**APLICAÇÃO DA LEITURA**
• a. Com base no relato, explique por que o marido pediu ajuda para fazer um vai-e-vem e por que ela respondeu que fossem logo.
• b. Responda às perguntas sobre o relato:
(i) O que ela sentia ao sair da casa onde passou a noite?
(ii) Quem era a benzedeira da pensão?
(iii) O que a benzedeira disse sobre o estado dela?
• c. Reproduza do relato, sem nenhuma alteração, o trecho de "Passei a noite" até "não estou boa.".

**TEXTO FORNECIDO**
★ ★ ★ ★

Passei a noite lá com eles. No outro dia, ela pediu para esperar fazer café pra tomar primeiro, depois, quando fosse levar os meninos pra escola eu iria embora. Não podia ficar o dia lá não, ficava só enquanto desocupava, senão outra mulher precisava mandar me buscar. Sai de lá com dor nos olhos. Doía demais, a cabeça também. Cheguei em casa, meu velho (marido) disse pra eu ir ajudar a fazer um vai-e-vem, porque o gado de
Antônio Baliza estava passando para o lado de cá. Eu disse:
- Então vamos logo, que eu não estou boa não, preciso procurar um remédio porque eu não estou boa.
A BENZEDEIRA
- Ele perguntou o que eu tinha e eu falei. Mas, ao ir embora, passei na pensão, que lá tinha benzedeira (Dona Maria da pensão) que trabalhava espírito, né? Passei lá pra ela me benzer, ela falou:
- Viche, dona Rosa, a senhora está carregada. A senhora trata que está muito carregada...

★ ★ ★ ★

**Entradas salvas**
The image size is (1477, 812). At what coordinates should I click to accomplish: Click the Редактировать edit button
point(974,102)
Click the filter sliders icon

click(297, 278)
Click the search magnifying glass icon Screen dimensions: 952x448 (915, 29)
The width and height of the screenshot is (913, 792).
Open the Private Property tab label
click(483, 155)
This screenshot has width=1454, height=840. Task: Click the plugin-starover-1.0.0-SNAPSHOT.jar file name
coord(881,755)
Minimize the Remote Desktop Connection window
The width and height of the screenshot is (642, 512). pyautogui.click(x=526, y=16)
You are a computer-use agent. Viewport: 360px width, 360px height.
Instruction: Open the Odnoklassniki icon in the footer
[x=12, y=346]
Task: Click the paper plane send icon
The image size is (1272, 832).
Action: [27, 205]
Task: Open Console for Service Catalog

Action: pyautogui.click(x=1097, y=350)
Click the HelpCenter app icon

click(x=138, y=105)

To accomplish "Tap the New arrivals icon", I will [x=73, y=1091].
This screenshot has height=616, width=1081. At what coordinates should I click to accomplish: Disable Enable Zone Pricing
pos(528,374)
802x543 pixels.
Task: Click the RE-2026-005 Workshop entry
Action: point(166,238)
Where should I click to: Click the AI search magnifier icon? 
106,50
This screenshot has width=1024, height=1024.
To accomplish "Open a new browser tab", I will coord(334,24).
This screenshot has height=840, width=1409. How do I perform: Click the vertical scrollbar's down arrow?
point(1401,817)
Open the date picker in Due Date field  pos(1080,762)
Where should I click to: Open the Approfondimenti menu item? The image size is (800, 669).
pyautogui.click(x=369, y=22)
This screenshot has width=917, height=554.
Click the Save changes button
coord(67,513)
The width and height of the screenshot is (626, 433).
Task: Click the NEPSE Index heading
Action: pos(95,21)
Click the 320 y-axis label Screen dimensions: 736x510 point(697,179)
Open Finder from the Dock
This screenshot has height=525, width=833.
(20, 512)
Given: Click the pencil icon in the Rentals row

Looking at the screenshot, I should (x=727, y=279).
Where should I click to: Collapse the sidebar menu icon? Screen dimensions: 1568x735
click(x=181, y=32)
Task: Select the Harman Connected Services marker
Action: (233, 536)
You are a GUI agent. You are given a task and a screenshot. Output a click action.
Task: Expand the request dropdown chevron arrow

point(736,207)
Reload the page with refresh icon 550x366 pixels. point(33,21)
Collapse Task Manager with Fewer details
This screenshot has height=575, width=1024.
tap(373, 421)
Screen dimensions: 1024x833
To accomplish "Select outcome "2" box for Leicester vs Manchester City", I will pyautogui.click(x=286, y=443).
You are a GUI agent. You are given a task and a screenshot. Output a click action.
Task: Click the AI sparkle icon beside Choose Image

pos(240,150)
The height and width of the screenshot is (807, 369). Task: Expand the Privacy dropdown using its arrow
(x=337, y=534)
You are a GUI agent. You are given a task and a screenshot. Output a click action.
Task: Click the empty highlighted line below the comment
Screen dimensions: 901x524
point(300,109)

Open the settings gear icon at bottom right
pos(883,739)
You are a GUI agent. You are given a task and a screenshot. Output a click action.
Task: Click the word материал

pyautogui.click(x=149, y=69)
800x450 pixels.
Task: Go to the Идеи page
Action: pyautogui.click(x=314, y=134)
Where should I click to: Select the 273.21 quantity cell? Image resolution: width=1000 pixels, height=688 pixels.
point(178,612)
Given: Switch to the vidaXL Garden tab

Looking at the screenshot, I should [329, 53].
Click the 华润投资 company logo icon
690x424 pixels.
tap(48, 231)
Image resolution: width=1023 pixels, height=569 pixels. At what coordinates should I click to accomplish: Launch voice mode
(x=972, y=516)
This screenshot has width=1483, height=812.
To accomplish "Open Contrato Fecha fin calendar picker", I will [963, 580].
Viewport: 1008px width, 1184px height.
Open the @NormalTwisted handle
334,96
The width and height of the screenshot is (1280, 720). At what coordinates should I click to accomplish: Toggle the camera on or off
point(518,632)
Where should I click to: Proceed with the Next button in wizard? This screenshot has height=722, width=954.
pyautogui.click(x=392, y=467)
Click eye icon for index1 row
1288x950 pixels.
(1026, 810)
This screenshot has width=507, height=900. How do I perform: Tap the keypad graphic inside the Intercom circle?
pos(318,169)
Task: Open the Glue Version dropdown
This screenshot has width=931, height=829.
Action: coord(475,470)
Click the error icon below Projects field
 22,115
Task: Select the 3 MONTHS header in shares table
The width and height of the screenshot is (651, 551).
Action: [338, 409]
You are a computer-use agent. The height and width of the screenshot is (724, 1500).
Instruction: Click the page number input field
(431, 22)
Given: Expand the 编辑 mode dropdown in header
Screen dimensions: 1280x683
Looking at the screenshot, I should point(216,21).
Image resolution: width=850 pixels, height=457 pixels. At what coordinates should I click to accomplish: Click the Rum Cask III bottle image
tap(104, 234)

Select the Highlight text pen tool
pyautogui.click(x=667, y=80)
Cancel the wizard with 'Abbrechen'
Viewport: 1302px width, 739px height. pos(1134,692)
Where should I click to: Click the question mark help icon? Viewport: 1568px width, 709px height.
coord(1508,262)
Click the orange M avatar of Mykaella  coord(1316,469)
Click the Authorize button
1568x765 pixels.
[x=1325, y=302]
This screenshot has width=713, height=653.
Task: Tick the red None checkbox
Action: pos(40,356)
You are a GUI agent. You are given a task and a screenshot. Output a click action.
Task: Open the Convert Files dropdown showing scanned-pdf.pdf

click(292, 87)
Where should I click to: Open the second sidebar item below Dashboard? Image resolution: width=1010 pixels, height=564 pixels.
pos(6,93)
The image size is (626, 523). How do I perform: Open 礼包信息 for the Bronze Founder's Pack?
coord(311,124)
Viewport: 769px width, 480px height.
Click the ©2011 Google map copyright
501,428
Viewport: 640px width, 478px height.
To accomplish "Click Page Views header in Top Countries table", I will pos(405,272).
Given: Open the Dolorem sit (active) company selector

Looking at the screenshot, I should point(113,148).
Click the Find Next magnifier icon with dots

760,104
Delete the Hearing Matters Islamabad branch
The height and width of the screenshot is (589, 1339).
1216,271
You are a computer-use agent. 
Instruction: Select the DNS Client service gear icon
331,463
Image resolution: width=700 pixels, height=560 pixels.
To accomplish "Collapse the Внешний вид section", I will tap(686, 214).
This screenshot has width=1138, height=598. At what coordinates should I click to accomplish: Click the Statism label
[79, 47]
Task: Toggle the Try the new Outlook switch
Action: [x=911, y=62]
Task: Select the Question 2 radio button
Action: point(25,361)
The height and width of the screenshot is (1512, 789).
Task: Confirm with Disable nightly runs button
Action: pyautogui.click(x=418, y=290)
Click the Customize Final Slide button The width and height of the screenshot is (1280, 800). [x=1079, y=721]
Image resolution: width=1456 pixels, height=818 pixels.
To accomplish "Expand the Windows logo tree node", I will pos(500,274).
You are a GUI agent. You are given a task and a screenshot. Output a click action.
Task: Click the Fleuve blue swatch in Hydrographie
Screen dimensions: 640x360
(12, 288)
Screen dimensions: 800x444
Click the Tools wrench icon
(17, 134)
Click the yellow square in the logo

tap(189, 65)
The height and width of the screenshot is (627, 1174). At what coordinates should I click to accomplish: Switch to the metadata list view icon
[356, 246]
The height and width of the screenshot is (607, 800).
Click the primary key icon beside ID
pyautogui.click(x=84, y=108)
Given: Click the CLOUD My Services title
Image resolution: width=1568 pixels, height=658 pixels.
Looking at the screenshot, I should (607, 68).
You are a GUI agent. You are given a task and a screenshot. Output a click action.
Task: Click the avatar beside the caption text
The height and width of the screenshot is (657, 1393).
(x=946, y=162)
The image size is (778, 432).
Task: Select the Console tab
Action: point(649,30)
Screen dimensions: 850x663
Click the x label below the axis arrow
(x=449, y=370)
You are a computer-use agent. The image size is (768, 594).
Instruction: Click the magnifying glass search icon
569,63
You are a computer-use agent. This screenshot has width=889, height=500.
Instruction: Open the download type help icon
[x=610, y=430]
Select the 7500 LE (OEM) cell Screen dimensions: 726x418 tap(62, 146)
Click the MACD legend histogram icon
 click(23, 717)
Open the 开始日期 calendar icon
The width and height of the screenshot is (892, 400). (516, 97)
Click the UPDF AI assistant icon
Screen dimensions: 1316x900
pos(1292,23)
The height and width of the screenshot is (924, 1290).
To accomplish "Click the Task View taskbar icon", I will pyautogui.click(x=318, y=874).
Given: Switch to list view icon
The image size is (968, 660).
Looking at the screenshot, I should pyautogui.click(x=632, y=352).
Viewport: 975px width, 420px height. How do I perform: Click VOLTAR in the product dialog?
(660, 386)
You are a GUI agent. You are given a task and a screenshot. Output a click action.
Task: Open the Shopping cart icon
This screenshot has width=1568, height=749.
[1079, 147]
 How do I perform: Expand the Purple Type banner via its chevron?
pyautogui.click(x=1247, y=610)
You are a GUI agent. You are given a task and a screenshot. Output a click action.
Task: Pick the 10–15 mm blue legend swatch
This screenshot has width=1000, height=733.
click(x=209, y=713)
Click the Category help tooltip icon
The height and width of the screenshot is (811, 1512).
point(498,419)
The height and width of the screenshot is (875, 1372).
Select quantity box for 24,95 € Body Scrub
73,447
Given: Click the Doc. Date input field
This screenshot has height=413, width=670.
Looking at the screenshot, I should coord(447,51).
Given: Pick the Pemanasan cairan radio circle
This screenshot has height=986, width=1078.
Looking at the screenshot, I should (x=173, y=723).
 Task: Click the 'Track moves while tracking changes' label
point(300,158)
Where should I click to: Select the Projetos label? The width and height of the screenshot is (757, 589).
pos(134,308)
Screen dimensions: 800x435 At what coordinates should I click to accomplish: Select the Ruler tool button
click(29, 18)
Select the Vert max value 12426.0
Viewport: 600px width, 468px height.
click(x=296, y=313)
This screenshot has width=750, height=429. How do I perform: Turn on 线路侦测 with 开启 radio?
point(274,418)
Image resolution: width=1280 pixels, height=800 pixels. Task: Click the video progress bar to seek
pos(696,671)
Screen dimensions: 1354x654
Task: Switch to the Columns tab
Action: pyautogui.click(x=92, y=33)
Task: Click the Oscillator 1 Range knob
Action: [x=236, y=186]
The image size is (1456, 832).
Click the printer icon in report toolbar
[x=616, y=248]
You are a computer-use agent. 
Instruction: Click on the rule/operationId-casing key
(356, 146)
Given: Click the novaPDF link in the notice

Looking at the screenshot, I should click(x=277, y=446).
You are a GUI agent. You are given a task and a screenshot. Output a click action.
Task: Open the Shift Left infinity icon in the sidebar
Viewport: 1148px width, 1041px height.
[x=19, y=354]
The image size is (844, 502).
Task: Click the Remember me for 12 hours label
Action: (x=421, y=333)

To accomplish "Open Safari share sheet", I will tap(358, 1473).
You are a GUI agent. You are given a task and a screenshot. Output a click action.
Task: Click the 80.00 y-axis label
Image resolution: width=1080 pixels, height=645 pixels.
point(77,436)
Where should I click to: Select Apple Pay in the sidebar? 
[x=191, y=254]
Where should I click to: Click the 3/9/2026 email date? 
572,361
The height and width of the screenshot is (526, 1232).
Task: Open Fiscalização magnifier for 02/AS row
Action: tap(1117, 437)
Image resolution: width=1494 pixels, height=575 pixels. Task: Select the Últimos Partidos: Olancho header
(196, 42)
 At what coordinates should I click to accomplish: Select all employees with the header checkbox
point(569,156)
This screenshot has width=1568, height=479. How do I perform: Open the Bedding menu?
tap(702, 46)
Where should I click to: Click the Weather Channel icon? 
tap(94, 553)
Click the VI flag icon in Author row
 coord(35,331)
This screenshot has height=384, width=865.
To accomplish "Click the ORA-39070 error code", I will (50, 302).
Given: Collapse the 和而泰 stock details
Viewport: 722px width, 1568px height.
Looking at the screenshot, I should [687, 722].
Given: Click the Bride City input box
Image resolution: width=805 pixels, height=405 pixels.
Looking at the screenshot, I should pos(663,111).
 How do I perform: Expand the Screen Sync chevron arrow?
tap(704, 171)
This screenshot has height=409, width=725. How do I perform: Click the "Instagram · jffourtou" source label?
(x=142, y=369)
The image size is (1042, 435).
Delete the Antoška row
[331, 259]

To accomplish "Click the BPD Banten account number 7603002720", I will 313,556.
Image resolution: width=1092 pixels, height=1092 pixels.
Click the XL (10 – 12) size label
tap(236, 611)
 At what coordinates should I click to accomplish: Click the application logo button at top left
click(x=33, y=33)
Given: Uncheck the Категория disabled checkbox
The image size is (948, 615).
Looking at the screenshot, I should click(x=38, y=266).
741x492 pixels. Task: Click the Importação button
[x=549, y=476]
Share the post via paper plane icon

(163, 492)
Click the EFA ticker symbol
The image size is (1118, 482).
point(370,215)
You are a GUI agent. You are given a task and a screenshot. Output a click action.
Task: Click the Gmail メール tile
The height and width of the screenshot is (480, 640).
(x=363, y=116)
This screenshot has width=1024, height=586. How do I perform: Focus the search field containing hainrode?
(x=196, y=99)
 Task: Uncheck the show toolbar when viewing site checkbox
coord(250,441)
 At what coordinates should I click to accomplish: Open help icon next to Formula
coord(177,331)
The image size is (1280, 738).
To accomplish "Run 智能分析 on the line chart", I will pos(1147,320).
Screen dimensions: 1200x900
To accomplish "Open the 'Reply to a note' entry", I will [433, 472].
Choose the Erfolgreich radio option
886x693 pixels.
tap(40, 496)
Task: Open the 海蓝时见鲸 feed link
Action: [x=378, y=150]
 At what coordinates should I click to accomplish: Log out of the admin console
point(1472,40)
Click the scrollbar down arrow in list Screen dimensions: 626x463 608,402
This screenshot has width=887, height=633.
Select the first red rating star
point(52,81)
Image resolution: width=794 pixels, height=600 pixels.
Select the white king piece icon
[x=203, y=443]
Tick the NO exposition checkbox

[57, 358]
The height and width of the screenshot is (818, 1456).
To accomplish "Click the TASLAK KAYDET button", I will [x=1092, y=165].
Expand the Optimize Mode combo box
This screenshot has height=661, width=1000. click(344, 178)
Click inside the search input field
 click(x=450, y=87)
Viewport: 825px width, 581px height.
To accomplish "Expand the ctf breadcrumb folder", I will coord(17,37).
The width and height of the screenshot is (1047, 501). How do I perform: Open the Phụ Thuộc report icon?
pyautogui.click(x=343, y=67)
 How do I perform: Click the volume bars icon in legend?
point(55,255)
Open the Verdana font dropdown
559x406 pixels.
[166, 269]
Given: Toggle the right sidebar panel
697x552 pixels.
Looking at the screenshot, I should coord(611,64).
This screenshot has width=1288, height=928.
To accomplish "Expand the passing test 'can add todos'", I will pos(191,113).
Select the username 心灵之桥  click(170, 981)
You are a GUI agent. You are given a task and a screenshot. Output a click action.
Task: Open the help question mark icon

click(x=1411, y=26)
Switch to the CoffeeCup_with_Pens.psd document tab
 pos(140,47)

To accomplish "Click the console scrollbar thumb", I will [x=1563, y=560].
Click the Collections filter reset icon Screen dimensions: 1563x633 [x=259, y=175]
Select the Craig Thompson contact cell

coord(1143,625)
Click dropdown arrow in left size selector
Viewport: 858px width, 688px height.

★ ★ ★ ★

**RESPOSTAS**
• a. O marido pediu ajuda porque o gado de Antônio Baliza estava passando para o lado de cá. Ela quis ir logo porque não estava boa e precisava procurar um remédio.

• b.
(i) Dor nos olhos, que doíam demais, e dor de cabeça.
(ii) Dona Maria da pensão, que trabalhava espírito.
(iii) Que ela estava muito carregada.

• c.
Passei a noite lá com eles. No outro dia, ela pediu para esperar fazer café pra tomar primeiro, depois, quando fosse levar os meninos pra escola eu iria embora. Não podia ficar o dia lá não, ficava só enquanto desocupava, senão outra mulher precisava mandar me buscar. Sai de lá com dor nos olhos. Doía demais, a cabeça também. Cheguei em casa, meu velho (marido) disse pra eu ir ajudar a fazer um vai-e-vem, porque o gado de
Antônio Baliza estava passando para o lado de cá. Eu disse:
- Então vamos logo, que eu não estou boa não, preciso procurar um remédio porque eu não estou boa.